WORK INSTRUCTIONS
The data below needs to be returned exactly, line for line.

== RECORD EXTRACTS ==

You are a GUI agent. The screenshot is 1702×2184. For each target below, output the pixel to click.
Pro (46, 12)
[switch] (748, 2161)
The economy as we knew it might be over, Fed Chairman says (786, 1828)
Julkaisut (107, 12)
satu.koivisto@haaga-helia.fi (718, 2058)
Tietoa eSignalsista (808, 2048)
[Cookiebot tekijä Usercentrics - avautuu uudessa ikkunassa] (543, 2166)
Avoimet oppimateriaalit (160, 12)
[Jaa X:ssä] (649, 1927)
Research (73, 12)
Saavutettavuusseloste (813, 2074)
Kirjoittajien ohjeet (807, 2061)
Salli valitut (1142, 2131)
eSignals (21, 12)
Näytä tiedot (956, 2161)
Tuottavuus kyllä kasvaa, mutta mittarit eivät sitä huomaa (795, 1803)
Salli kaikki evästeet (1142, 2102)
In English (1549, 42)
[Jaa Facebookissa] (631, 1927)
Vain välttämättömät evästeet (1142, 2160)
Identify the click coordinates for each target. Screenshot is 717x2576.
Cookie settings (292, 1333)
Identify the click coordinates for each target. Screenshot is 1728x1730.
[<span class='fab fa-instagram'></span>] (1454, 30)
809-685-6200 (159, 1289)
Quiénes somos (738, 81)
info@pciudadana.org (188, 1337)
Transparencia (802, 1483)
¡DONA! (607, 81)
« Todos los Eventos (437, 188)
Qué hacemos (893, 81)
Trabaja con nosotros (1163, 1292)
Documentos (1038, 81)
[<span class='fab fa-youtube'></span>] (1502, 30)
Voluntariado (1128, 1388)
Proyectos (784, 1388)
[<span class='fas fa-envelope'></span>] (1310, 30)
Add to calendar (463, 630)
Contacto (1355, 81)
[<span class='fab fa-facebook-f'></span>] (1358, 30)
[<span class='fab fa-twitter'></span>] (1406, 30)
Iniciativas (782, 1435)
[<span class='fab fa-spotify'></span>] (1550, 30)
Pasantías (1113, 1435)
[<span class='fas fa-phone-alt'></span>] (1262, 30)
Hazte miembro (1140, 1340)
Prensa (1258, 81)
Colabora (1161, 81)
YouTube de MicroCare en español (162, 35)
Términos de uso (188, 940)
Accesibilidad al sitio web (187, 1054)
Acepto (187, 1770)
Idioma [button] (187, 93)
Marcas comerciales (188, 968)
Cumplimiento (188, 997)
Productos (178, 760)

===

OUTPUT OF THE EXERCISE
You are a GUI agent. The screenshot is 1702×2184. For each target below, output the pixel to click.
Pro (46, 12)
[switch] (748, 2161)
The economy as we knew it might be over, Fed Chairman says (786, 1828)
Julkaisut (107, 12)
satu.koivisto@haaga-helia.fi (718, 2058)
Tietoa eSignalsista (808, 2048)
[Cookiebot tekijä Usercentrics - avautuu uudessa ikkunassa] (543, 2166)
Avoimet oppimateriaalit (160, 12)
[Jaa X:ssä] (649, 1927)
Research (73, 12)
Saavutettavuusseloste (813, 2074)
Kirjoittajien ohjeet (807, 2061)
Salli valitut (1142, 2131)
eSignals (21, 12)
Näytä tiedot (956, 2161)
Tuottavuus kyllä kasvaa, mutta mittarit eivät sitä huomaa (795, 1803)
Salli kaikki evästeet (1142, 2102)
In English (1549, 42)
[Jaa Facebookissa] (631, 1927)
Vain välttämättömät evästeet (1142, 2160)
Identify the click coordinates for each target. Screenshot is 717x2576.
Cookie settings (292, 1333)
Identify the click coordinates for each target. Screenshot is 1728x1730.
[<span class='fab fa-instagram'></span>] (1454, 30)
809-685-6200 (159, 1289)
Quiénes somos (738, 81)
info@pciudadana.org (188, 1337)
Transparencia (802, 1483)
¡DONA! (607, 81)
« Todos los Eventos (437, 188)
Qué hacemos (893, 81)
Trabaja con nosotros (1163, 1292)
Documentos (1038, 81)
[<span class='fab fa-youtube'></span>] (1502, 30)
Voluntariado (1128, 1388)
Proyectos (784, 1388)
[<span class='fas fa-envelope'></span>] (1310, 30)
Add to calendar (463, 630)
Contacto (1355, 81)
[<span class='fab fa-facebook-f'></span>] (1358, 30)
[<span class='fab fa-twitter'></span>] (1406, 30)
Iniciativas (782, 1435)
[<span class='fab fa-spotify'></span>] (1550, 30)
Pasantías (1113, 1435)
[<span class='fas fa-phone-alt'></span>] (1262, 30)
Hazte miembro (1140, 1340)
Prensa (1258, 81)
Colabora (1161, 81)
YouTube de MicroCare en español (162, 35)
Términos de uso (188, 940)
Accesibilidad al sitio web (187, 1054)
Acepto (187, 1770)
Idioma [button] (187, 93)
Marcas comerciales (188, 968)
Cumplimiento (188, 997)
Productos (178, 760)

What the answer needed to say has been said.